Data items

* * * * * * *

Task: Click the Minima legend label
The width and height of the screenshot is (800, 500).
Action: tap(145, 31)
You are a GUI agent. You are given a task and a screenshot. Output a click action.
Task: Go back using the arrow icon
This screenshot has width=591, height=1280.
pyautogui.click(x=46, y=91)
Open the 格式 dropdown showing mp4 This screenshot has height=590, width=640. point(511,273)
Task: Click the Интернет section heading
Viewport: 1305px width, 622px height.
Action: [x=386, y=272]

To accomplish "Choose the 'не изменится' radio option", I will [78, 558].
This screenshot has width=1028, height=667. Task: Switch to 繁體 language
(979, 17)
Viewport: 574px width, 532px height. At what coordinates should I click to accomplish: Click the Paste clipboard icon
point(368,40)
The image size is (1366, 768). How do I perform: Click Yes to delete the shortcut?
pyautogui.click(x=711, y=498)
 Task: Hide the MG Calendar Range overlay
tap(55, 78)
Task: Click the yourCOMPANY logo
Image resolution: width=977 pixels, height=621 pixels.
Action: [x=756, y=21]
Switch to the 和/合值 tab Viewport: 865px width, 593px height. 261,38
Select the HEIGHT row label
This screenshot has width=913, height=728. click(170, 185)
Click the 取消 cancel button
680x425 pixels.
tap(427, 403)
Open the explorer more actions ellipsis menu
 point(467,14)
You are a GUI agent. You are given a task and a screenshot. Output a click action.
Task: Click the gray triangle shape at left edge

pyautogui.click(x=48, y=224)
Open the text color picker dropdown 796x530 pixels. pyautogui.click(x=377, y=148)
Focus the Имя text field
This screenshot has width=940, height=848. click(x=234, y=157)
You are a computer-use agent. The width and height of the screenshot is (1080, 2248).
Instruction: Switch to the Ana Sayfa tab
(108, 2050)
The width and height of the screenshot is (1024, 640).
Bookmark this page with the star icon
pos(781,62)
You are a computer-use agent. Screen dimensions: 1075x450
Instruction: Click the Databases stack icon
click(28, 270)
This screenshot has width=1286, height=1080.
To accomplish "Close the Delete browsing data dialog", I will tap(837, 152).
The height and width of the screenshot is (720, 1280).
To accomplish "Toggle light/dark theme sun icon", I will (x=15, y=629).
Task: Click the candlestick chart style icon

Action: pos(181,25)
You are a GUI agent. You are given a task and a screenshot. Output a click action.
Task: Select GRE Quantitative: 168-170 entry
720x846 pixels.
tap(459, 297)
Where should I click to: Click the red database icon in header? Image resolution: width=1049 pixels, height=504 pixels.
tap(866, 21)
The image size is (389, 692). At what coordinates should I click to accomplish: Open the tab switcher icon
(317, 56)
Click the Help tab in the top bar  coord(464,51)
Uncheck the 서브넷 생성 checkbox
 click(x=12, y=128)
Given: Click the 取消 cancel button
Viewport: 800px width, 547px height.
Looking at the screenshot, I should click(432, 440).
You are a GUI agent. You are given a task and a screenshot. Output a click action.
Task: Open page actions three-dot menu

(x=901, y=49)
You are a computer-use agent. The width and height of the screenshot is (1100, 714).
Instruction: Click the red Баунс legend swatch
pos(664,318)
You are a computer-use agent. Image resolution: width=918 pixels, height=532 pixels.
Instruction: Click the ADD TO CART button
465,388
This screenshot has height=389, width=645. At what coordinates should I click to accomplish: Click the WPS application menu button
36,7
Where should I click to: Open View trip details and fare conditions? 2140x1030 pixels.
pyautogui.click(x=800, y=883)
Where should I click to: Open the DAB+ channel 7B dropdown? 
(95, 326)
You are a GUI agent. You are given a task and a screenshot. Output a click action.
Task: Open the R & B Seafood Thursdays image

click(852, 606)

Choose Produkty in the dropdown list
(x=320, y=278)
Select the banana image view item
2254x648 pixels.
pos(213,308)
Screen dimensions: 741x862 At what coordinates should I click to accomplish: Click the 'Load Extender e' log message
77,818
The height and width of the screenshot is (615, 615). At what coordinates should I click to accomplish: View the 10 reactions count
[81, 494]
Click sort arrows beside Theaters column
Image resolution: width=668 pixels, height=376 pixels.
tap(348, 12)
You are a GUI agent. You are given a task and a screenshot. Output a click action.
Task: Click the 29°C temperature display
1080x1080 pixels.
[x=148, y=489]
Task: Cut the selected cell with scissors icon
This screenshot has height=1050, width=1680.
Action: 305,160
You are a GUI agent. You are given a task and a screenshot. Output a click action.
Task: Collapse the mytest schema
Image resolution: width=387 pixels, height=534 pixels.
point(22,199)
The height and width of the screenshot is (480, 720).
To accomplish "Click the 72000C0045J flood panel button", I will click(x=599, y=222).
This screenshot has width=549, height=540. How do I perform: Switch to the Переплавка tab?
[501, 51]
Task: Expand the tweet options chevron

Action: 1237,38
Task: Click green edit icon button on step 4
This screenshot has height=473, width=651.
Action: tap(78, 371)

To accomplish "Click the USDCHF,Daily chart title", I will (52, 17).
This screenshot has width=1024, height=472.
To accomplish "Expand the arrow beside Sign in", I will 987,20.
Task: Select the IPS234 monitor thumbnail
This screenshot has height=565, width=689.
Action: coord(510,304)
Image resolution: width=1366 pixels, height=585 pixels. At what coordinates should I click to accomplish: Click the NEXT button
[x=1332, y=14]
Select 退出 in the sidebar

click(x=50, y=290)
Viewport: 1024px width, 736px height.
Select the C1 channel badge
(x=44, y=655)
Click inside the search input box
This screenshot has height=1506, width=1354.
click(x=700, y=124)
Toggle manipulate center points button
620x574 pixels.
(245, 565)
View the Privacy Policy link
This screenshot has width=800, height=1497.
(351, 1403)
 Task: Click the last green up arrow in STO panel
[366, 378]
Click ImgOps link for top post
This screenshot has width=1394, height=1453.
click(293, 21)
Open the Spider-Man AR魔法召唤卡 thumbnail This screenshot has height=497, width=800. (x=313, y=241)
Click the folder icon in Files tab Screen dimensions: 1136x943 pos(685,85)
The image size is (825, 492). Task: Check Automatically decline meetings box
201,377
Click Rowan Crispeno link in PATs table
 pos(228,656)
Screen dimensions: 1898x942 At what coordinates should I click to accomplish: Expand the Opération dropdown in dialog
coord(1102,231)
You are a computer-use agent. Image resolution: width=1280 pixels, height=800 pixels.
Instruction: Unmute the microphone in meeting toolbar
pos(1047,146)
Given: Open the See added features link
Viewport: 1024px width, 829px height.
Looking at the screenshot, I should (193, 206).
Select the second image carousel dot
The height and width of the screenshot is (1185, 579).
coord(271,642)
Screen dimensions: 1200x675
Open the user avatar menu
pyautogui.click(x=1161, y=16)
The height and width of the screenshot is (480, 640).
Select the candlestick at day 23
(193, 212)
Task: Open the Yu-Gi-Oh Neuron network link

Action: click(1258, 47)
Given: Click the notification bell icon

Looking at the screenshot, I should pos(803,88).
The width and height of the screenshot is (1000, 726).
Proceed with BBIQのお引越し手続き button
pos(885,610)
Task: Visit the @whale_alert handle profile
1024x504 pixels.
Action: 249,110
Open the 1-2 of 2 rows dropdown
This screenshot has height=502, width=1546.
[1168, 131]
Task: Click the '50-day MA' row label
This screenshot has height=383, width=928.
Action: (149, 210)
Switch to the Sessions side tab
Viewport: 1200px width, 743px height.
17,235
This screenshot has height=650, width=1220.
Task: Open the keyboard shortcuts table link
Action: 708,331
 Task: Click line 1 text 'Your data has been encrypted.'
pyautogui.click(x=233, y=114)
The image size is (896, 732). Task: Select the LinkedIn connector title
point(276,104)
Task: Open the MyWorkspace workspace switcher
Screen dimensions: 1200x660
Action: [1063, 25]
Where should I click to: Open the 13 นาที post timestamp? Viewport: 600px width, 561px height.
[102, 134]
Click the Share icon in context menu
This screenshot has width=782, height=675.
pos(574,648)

* * * * * * *

_WHAT IS EXPECTED_
The answer should consist of every record above, copied exactly.

_FINISHED EXERCISE_
Task: Click the Minima legend label
The width and height of the screenshot is (800, 500).
Action: tap(145, 31)
You are a GUI agent. You are given a task and a screenshot. Output a click action.
Task: Go back using the arrow icon
This screenshot has width=591, height=1280.
pyautogui.click(x=46, y=91)
Open the 格式 dropdown showing mp4 This screenshot has height=590, width=640. point(511,273)
Task: Click the Интернет section heading
Viewport: 1305px width, 622px height.
Action: [x=386, y=272]

To accomplish "Choose the 'не изменится' radio option", I will [78, 558].
This screenshot has width=1028, height=667. Task: Switch to 繁體 language
(979, 17)
Viewport: 574px width, 532px height. At what coordinates should I click to accomplish: Click the Paste clipboard icon
point(368,40)
The image size is (1366, 768). How do I perform: Click Yes to delete the shortcut?
pyautogui.click(x=711, y=498)
 Task: Hide the MG Calendar Range overlay
tap(55, 78)
Task: Click the yourCOMPANY logo
Image resolution: width=977 pixels, height=621 pixels.
Action: [x=756, y=21]
Switch to the 和/合值 tab Viewport: 865px width, 593px height. 261,38
Select the HEIGHT row label
This screenshot has width=913, height=728. click(170, 185)
Click the 取消 cancel button
680x425 pixels.
tap(427, 403)
Open the explorer more actions ellipsis menu
 point(467,14)
You are a GUI agent. You are given a task and a screenshot. Output a click action.
Task: Click the gray triangle shape at left edge

pyautogui.click(x=48, y=224)
Open the text color picker dropdown 796x530 pixels. pyautogui.click(x=377, y=148)
Focus the Имя text field
This screenshot has width=940, height=848. click(x=234, y=157)
You are a computer-use agent. The width and height of the screenshot is (1080, 2248).
Instruction: Switch to the Ana Sayfa tab
(108, 2050)
The width and height of the screenshot is (1024, 640).
Bookmark this page with the star icon
pos(781,62)
You are a computer-use agent. Screen dimensions: 1075x450
Instruction: Click the Databases stack icon
click(28, 270)
This screenshot has width=1286, height=1080.
To accomplish "Close the Delete browsing data dialog", I will tap(837, 152).
The height and width of the screenshot is (720, 1280).
To accomplish "Toggle light/dark theme sun icon", I will (x=15, y=629).
Task: Click the candlestick chart style icon

Action: pos(181,25)
You are a GUI agent. You are given a task and a screenshot. Output a click action.
Task: Select GRE Quantitative: 168-170 entry
720x846 pixels.
tap(459, 297)
Where should I click to: Click the red database icon in header? Image resolution: width=1049 pixels, height=504 pixels.
tap(866, 21)
The image size is (389, 692). At what coordinates should I click to accomplish: Open the tab switcher icon
(317, 56)
Click the Help tab in the top bar  coord(464,51)
Uncheck the 서브넷 생성 checkbox
 click(x=12, y=128)
Given: Click the 取消 cancel button
Viewport: 800px width, 547px height.
Looking at the screenshot, I should click(432, 440).
You are a GUI agent. You are given a task and a screenshot. Output a click action.
Task: Open page actions three-dot menu

(x=901, y=49)
You are a computer-use agent. The width and height of the screenshot is (1100, 714).
Instruction: Click the red Баунс legend swatch
pos(664,318)
You are a computer-use agent. Image resolution: width=918 pixels, height=532 pixels.
Instruction: Click the ADD TO CART button
465,388
This screenshot has height=389, width=645. At what coordinates should I click to accomplish: Click the WPS application menu button
36,7
Where should I click to: Open View trip details and fare conditions? 2140x1030 pixels.
pyautogui.click(x=800, y=883)
Where should I click to: Open the DAB+ channel 7B dropdown? 
(95, 326)
You are a GUI agent. You are given a task and a screenshot. Output a click action.
Task: Open the R & B Seafood Thursdays image

click(852, 606)

Choose Produkty in the dropdown list
(x=320, y=278)
Select the banana image view item
2254x648 pixels.
pos(213,308)
Screen dimensions: 741x862 At what coordinates should I click to accomplish: Click the 'Load Extender e' log message
77,818
The height and width of the screenshot is (615, 615). At what coordinates should I click to accomplish: View the 10 reactions count
[81, 494]
Click sort arrows beside Theaters column
Image resolution: width=668 pixels, height=376 pixels.
tap(348, 12)
You are a GUI agent. You are given a task and a screenshot. Output a click action.
Task: Click the 29°C temperature display
1080x1080 pixels.
[x=148, y=489]
Task: Cut the selected cell with scissors icon
This screenshot has height=1050, width=1680.
Action: 305,160
You are a GUI agent. You are given a task and a screenshot. Output a click action.
Task: Collapse the mytest schema
Image resolution: width=387 pixels, height=534 pixels.
point(22,199)
The height and width of the screenshot is (480, 720).
To accomplish "Click the 72000C0045J flood panel button", I will click(x=599, y=222).
This screenshot has width=549, height=540. How do I perform: Switch to the Переплавка tab?
[501, 51]
Task: Expand the tweet options chevron

Action: 1237,38
Task: Click green edit icon button on step 4
This screenshot has height=473, width=651.
Action: tap(78, 371)

To accomplish "Click the USDCHF,Daily chart title", I will (52, 17).
This screenshot has width=1024, height=472.
To accomplish "Expand the arrow beside Sign in", I will 987,20.
Task: Select the IPS234 monitor thumbnail
This screenshot has height=565, width=689.
Action: coord(510,304)
Image resolution: width=1366 pixels, height=585 pixels. At what coordinates should I click to accomplish: Click the NEXT button
[x=1332, y=14]
Select 退出 in the sidebar

click(x=50, y=290)
Viewport: 1024px width, 736px height.
Select the C1 channel badge
(x=44, y=655)
Click inside the search input box
This screenshot has height=1506, width=1354.
click(x=700, y=124)
Toggle manipulate center points button
620x574 pixels.
(245, 565)
View the Privacy Policy link
This screenshot has width=800, height=1497.
(351, 1403)
 Task: Click the last green up arrow in STO panel
[366, 378]
Click ImgOps link for top post
This screenshot has width=1394, height=1453.
click(293, 21)
Open the Spider-Man AR魔法召唤卡 thumbnail This screenshot has height=497, width=800. (x=313, y=241)
Click the folder icon in Files tab Screen dimensions: 1136x943 pos(685,85)
The image size is (825, 492). Task: Check Automatically decline meetings box
201,377
Click Rowan Crispeno link in PATs table
 pos(228,656)
Screen dimensions: 1898x942 At what coordinates should I click to accomplish: Expand the Opération dropdown in dialog
coord(1102,231)
You are a computer-use agent. Image resolution: width=1280 pixels, height=800 pixels.
Instruction: Unmute the microphone in meeting toolbar
pos(1047,146)
Given: Open the See added features link
Viewport: 1024px width, 829px height.
Looking at the screenshot, I should (193, 206).
Select the second image carousel dot
The height and width of the screenshot is (1185, 579).
coord(271,642)
Screen dimensions: 1200x675
Open the user avatar menu
pyautogui.click(x=1161, y=16)
The height and width of the screenshot is (480, 640).
Select the candlestick at day 23
(193, 212)
Task: Open the Yu-Gi-Oh Neuron network link

Action: click(1258, 47)
Given: Click the notification bell icon

Looking at the screenshot, I should pos(803,88).
The width and height of the screenshot is (1000, 726).
Proceed with BBIQのお引越し手続き button
pos(885,610)
Task: Visit the @whale_alert handle profile
1024x504 pixels.
Action: 249,110
Open the 1-2 of 2 rows dropdown
This screenshot has height=502, width=1546.
[1168, 131]
Task: Click the '50-day MA' row label
This screenshot has height=383, width=928.
Action: (149, 210)
Switch to the Sessions side tab
Viewport: 1200px width, 743px height.
17,235
This screenshot has height=650, width=1220.
Task: Open the keyboard shortcuts table link
Action: 708,331
 Task: Click line 1 text 'Your data has been encrypted.'
pyautogui.click(x=233, y=114)
The image size is (896, 732). Task: Select the LinkedIn connector title
point(276,104)
Task: Open the MyWorkspace workspace switcher
Screen dimensions: 1200x660
Action: [1063, 25]
Where should I click to: Open the 13 นาที post timestamp? Viewport: 600px width, 561px height.
[102, 134]
Click the Share icon in context menu
This screenshot has width=782, height=675.
pos(574,648)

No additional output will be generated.